Ukrainian inflation quickened for the first time in eight months after the government raised utility tariffs, though price increases remained below the central bank’s full-year target and the uptick is unlikely to derail four months of interest-rate cuts.

Consumer prices advanced 7.9 percent from a year earlier in July, compared with a 6.9 percent gain the previous month, the State Statistics office said Monday on its website. The median estimate of six economists in a Bloomberg survey was for a 7.5 percent increase. Prices fell 0.1 percent from June.

Ukraine’s economy is healing after revolution and military conflict ravaged the currency and prompted the government to seal a $17.5 billion international bailout. Slowing inflation, which peaked at 61 percent in April 2015, has allowed monetary-policy makers to trim their benchmark interest rate, lowering it to 15.5 percent from 16.5 percent last month and pledging further easing if price pressures continue to ease.

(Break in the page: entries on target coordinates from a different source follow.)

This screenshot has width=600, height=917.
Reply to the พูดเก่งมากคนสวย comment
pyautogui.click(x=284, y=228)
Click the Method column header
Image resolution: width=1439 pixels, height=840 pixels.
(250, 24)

“The central bank will continue monetary-policy easing if inflation is driven only by utility tariffs,” Konstantin Fastovets, an economist at Adamant Capital in Kiev, said by phone before the data were released. “At 15.5 percent, the key policy rate is too high. It’s very difficult for the economy to expand if the policy rate stays at that level.”

The bank is also facing further upward price pressure from the government when heating tariffs are raised in the autumn. It has set a 12 percent inflation goal for 2016.

Producer prices rose 18.3 percent from a year earlier in July, advancing 4.3 percent from June, the statistics office said.